しかし、公表された企業利益が、実際の儲けをありのままに示していると思っているものは、少しでも実社会の事情につうじた人の間にはいないでしょう。
粉飾のない決算はないといえます。
損益計算書のうえでは、売上高からそれをあげるために要した費用が差し引かれ、その結果として利益が算出されるようになっています。
しかし、それは形式上、表面上のことで、実際の決算の過程は逆で、配当対策、税金対策、消費者対策、労働組合対策などから、あらかじめ公表する利益の金額が決められ、それにうまく合うように売上高と費用金額が調節されているのが実態なのです。
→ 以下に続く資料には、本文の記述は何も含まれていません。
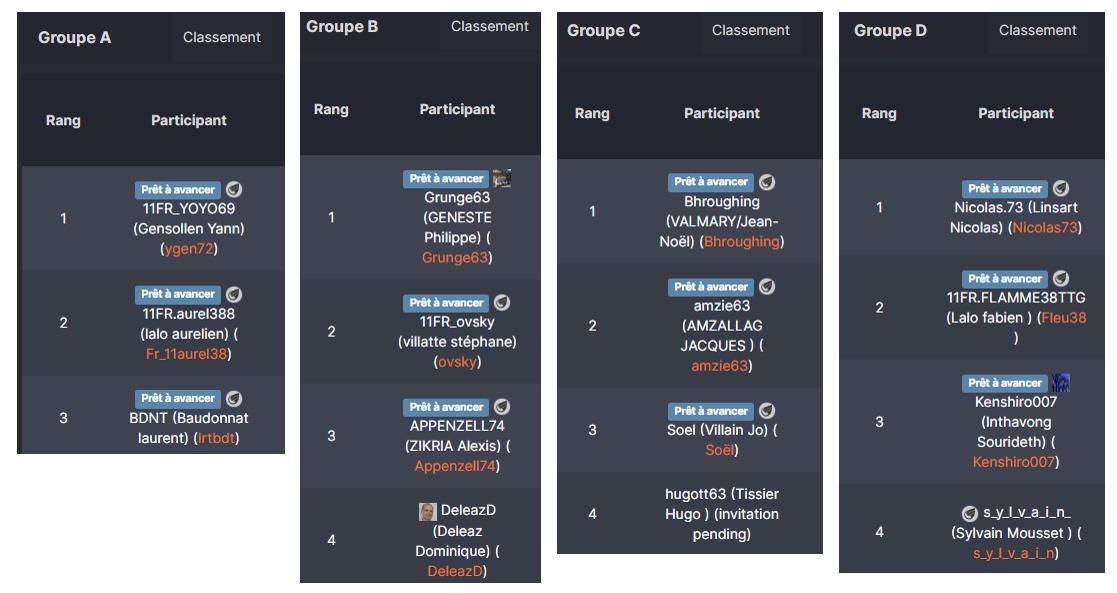Click the 'Prêt à avancer' badge for BDNT
The height and width of the screenshot is (593, 1117).
point(178,398)
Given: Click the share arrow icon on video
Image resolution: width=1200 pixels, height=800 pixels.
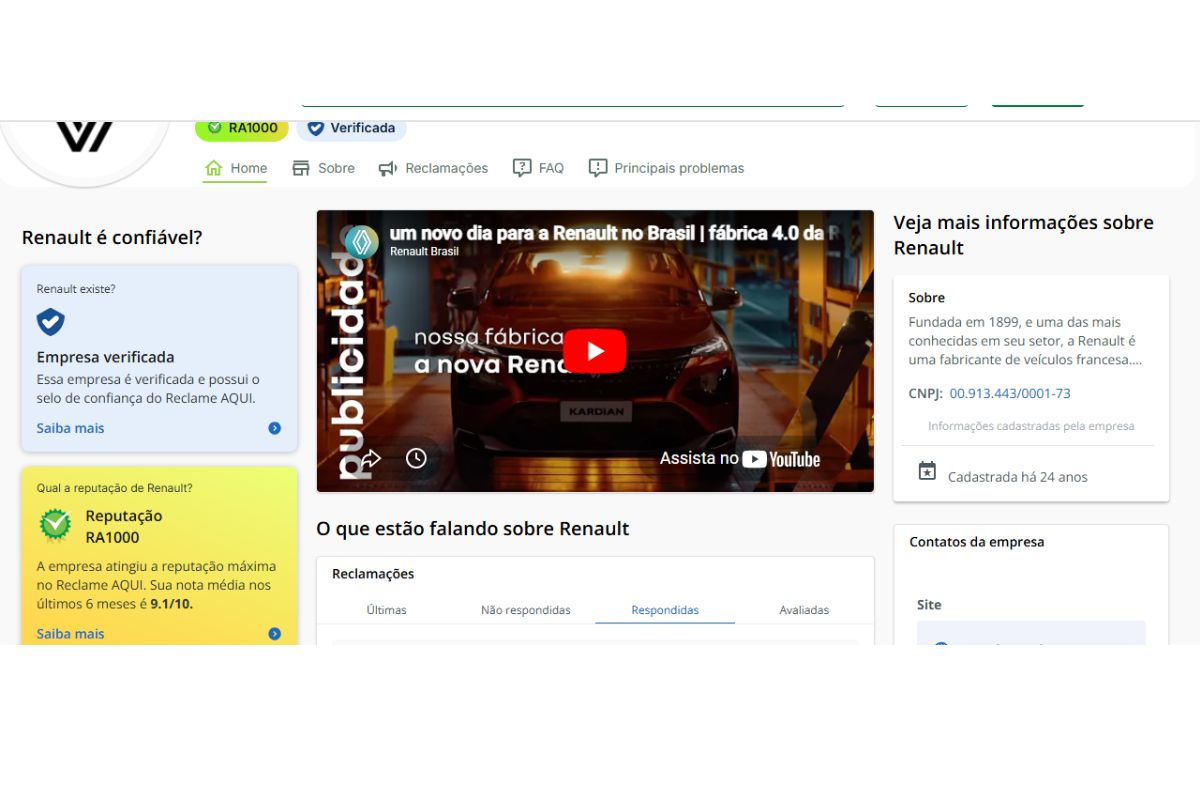Looking at the screenshot, I should [370, 458].
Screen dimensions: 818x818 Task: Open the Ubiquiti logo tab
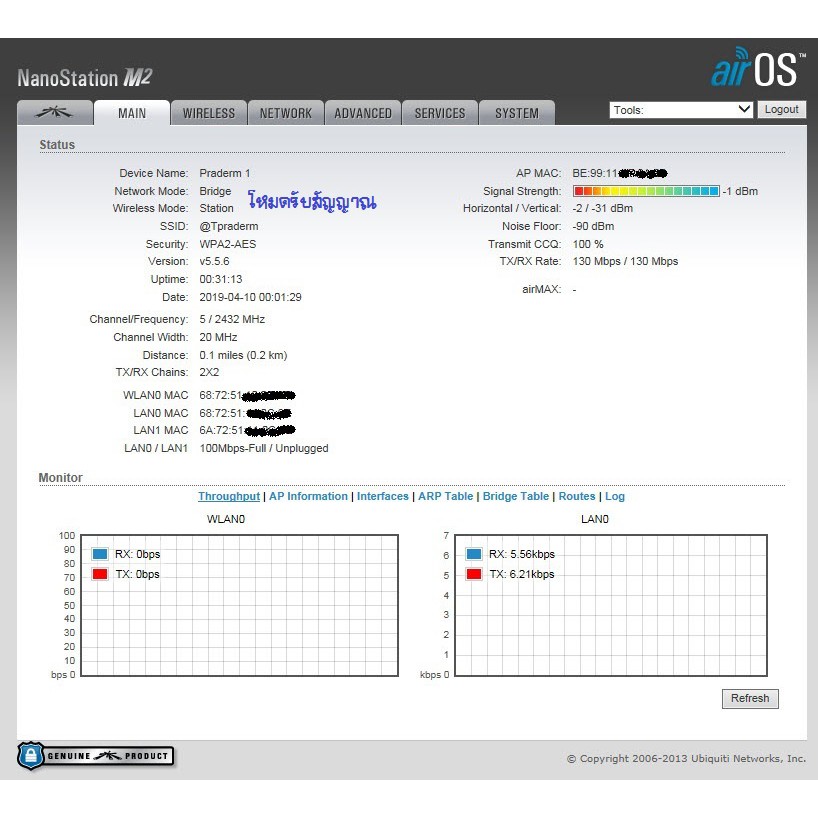[54, 113]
企業経理の世界では、こうした決算のやり方を「逆算法」と呼んでいます。
儲かりすぎた企業は、儲けをありのままに発表すると、消費者から儲けすぎを追及され、労働者からも賃上げを要求されることになるので、できるだけ控え目な金額に、これを圧縮して公表します。
つまり利益隠しです。
反対に、赤字や利益の落ち込んだ企業では、株価の下落をおさえたり、銀行の信用を維持するために、実際よりも利益を水増しして公表することが行なわれます。